Pyruvate dehydrogenase inactivity is not responsible for sepsis-induced insulin resistance

Abstract

To determine whether activation of pyruvate dehydrogenase with dichloroacetate can reverse sepsis-induced insulin resistance in humans or rats. Prospective, controlled study. Intensive care unit (ICU) and laboratory at a university medical center. Nine patients were admitted to the ICU with Gram-negative sepsis, confirmed by cultures. In addition, chronically instrumented, Sprague-Dawley rats, either controls or with live Escherichia coli-induced sepsis. Hyperinsulinemic euglycemic clamp, with or without coadministration of dichloroacetate. In humans, a primed, constant infusion of [6,6-2H2]glucose was used to determine endogenous glucose production and whole-body glucose disposal. Septic humans exhibited impaired maximal insulin-stimulated glucose utilization (39.5 +/- 2.7 mumol/kg/min), despite complete suppression of endogenous glucose production. In rats, a primed, constant infusion of [3-3H]glucose was used to determine endogenous glucose production and whole-body glucose disposal. Tissue glucose uptake in vivo was determined by [14C]-2-deoxyglucose uptake.

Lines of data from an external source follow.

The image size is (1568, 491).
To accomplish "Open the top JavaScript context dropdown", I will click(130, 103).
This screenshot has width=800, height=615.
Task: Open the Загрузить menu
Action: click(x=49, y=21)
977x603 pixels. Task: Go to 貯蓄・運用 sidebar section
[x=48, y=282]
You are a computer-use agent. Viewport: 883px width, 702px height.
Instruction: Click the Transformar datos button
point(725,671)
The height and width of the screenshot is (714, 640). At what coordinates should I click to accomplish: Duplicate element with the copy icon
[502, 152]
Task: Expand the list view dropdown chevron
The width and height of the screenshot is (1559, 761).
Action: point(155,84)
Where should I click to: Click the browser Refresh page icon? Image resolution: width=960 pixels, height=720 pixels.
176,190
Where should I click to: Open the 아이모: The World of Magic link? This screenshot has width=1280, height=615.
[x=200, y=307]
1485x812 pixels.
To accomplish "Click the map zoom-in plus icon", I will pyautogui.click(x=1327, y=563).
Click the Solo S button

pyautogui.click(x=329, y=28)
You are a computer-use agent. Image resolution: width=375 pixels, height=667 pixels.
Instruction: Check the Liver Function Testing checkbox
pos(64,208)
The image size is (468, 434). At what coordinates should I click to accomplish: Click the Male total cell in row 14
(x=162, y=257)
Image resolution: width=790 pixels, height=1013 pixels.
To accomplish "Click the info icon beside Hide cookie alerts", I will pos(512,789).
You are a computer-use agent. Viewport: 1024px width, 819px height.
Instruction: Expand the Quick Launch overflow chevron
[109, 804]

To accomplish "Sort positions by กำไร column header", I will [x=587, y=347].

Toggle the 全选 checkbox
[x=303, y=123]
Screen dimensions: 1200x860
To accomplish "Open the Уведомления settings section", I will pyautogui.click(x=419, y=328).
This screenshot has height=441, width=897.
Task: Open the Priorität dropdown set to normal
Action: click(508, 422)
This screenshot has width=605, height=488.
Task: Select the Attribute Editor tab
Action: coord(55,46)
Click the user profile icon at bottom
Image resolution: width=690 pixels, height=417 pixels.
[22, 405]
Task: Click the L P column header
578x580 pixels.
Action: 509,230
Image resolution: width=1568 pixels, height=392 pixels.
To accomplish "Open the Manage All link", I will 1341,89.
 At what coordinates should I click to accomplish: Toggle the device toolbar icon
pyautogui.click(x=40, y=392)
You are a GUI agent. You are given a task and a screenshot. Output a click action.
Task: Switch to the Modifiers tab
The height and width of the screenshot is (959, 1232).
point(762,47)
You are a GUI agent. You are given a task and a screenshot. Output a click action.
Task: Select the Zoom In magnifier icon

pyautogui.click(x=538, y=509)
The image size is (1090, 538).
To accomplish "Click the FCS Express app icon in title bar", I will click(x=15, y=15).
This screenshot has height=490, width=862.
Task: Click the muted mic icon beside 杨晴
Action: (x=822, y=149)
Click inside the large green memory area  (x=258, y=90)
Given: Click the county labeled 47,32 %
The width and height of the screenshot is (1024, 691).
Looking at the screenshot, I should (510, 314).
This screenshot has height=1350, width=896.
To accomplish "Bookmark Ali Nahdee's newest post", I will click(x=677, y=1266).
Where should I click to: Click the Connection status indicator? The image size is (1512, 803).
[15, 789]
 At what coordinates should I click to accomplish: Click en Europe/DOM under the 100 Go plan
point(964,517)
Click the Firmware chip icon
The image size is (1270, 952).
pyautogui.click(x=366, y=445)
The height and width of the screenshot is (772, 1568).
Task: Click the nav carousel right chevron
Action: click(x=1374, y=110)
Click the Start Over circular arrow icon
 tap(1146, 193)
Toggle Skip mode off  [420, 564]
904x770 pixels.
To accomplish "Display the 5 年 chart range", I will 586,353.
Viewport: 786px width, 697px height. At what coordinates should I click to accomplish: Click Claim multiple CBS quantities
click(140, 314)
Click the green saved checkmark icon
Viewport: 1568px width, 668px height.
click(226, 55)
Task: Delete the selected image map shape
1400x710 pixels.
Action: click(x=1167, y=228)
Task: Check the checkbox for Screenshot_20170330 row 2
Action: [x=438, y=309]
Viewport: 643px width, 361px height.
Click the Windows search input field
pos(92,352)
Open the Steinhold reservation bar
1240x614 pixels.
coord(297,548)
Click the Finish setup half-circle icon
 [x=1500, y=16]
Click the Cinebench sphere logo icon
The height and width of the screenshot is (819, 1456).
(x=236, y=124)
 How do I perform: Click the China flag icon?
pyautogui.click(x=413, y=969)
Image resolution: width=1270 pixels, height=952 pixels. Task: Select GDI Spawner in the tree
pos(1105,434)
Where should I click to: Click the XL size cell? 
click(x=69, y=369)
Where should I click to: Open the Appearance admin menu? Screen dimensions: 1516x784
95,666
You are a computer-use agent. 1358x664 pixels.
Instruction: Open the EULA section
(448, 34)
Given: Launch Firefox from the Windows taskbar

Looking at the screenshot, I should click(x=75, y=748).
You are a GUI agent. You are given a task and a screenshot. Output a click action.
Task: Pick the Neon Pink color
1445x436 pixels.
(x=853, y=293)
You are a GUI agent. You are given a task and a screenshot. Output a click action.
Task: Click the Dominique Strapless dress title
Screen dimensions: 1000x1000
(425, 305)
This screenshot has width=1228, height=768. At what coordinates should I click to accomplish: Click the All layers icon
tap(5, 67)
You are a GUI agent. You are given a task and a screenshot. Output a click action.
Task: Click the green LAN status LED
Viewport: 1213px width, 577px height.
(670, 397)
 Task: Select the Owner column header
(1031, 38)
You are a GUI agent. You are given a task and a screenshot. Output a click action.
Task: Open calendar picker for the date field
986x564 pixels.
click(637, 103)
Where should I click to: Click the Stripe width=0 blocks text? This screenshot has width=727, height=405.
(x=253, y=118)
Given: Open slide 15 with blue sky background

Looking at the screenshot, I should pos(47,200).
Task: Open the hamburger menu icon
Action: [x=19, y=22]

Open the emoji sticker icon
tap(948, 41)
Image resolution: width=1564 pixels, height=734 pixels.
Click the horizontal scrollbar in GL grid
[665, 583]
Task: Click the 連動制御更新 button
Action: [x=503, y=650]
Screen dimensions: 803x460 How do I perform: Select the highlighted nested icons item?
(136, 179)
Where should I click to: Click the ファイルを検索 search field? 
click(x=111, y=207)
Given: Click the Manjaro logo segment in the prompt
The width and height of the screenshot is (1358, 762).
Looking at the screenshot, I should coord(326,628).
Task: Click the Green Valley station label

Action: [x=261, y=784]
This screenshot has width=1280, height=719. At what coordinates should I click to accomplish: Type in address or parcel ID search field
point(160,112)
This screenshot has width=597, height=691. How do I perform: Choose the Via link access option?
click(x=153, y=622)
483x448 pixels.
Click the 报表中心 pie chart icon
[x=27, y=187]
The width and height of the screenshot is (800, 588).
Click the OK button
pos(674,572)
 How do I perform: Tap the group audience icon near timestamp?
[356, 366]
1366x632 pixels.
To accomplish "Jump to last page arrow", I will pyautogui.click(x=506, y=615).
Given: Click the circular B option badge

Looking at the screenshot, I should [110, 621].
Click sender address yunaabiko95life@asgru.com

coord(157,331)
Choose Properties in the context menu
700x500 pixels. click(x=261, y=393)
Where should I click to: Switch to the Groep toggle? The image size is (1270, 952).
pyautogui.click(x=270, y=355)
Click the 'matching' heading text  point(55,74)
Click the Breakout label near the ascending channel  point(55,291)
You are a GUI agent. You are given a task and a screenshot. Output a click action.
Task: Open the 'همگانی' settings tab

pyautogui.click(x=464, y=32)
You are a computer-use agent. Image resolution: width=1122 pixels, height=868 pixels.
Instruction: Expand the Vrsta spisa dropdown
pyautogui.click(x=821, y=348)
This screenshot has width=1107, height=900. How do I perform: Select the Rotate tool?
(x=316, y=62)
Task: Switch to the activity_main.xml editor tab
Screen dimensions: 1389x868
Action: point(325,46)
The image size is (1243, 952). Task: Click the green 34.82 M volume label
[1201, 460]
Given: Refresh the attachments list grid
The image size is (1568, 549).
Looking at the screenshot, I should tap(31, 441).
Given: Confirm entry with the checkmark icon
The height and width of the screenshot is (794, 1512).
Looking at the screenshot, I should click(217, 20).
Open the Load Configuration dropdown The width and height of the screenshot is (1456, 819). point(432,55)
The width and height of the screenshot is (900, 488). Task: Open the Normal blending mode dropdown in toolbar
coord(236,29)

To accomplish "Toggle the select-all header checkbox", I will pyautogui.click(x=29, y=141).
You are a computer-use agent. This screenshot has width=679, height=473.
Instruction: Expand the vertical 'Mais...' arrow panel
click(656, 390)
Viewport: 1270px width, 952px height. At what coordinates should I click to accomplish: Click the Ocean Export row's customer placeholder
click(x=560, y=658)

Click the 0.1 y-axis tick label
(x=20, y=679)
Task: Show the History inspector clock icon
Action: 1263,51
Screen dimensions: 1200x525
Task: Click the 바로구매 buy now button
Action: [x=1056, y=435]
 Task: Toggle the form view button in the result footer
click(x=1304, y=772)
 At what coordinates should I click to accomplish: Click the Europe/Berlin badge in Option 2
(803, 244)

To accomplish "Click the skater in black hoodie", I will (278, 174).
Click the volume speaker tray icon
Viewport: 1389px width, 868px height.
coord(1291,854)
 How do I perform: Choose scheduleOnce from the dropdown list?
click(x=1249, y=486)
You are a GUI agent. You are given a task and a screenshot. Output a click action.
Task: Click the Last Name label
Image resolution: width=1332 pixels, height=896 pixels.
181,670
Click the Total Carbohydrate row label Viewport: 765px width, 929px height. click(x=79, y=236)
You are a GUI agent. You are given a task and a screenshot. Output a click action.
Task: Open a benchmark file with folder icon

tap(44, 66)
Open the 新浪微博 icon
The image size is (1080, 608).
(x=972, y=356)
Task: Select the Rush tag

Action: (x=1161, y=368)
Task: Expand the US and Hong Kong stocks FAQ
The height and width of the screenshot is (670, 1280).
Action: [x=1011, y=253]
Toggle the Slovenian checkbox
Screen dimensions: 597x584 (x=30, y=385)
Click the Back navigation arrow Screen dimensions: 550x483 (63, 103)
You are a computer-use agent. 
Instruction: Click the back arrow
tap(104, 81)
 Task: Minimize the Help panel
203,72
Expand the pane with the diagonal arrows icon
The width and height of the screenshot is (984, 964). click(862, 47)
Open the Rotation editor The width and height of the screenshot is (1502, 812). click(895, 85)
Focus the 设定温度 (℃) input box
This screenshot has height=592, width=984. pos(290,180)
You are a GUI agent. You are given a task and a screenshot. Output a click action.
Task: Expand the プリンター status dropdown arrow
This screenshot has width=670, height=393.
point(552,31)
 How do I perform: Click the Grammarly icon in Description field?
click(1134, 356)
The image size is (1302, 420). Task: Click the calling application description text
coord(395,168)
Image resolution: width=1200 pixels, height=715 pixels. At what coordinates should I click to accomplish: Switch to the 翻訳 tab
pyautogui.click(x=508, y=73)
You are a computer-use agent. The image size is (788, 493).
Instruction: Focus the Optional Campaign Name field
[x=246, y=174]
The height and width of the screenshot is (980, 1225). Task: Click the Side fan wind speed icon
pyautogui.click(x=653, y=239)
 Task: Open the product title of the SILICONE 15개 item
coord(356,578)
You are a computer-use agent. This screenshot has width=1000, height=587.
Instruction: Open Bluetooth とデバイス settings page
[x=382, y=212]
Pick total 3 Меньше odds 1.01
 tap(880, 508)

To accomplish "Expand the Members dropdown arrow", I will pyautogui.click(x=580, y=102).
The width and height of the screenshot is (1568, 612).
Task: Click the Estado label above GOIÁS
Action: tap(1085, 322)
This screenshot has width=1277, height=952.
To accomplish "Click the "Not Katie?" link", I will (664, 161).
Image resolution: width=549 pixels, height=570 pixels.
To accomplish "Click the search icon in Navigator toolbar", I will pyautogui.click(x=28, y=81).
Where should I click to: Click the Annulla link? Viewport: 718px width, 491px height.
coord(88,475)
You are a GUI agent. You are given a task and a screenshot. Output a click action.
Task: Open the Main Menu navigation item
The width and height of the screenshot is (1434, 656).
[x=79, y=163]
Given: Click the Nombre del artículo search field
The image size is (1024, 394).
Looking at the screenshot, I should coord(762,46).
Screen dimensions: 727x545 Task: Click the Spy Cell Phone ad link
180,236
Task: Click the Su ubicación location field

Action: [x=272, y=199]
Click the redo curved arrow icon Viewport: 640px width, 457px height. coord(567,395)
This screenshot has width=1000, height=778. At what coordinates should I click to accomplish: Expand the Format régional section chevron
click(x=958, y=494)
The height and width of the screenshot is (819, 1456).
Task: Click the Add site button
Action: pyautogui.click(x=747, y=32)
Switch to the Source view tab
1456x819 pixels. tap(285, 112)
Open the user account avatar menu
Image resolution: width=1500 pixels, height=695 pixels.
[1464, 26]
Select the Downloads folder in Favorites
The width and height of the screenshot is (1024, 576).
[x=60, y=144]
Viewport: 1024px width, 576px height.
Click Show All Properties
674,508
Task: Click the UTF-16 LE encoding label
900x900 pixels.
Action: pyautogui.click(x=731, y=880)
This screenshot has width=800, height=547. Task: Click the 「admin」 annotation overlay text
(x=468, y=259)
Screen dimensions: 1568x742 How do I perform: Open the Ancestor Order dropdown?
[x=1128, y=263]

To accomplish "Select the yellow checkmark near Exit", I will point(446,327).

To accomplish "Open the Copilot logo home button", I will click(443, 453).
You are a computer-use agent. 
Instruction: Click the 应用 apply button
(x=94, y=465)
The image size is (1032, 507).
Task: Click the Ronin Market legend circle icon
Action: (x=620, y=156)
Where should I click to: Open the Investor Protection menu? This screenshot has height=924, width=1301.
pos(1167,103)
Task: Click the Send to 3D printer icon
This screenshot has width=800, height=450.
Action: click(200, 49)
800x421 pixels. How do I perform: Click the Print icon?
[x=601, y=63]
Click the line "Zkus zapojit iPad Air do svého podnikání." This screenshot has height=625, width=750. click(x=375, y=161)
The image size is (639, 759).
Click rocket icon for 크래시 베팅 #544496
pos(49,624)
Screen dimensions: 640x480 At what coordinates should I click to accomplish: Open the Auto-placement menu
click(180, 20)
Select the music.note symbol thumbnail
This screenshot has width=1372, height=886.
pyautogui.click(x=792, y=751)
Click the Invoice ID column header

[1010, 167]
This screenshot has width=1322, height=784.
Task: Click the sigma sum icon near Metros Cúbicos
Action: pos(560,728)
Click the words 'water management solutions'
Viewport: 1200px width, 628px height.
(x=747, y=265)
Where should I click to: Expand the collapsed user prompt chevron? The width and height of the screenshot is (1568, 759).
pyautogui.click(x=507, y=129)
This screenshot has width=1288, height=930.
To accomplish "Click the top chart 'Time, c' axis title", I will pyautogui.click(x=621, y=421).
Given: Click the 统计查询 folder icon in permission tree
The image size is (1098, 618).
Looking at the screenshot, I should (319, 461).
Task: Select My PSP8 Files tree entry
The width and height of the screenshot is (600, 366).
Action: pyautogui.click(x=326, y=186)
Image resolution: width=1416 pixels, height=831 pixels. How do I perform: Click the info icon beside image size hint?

Maximal, whole-body, insulin-stimulated glucose utilization was 205 +/- 11 and 146 +/- 9 mumol/kg/min in control and septic rats, respectively. The defect was specific to skeletal muscle and heart. Stimulation of pyruvate dehydrogenase with dichloroacetate caused a 50% decrease in plasma lactate concentration but failed to improve whole-body insulin-stimulated glucose utilization in either the septic human or rat. Dichloroacetate reversed the impairment of insulin-stimulated myocardial glucose uptake in septic rats, but did not influence skeletal muscle glucose uptake either under basal conditions or during insulin stimulation. Activation of pyruvate dehydrogenase with dichloroacetate does not ameliorate the impairment of whole-body, insulin-stimulated glucose uptake in septic humans or rats, or reverse the specific defect in insulin-mediated skeletal muscle glucose uptake by septic rats. Therefore, the decreased pyruvate dehydrogenase activity associated with sepsis does not appear to mediate sepsis-induced insulin resistance during insulin-stimulated glucose uptake at either the whole-body or tissue level.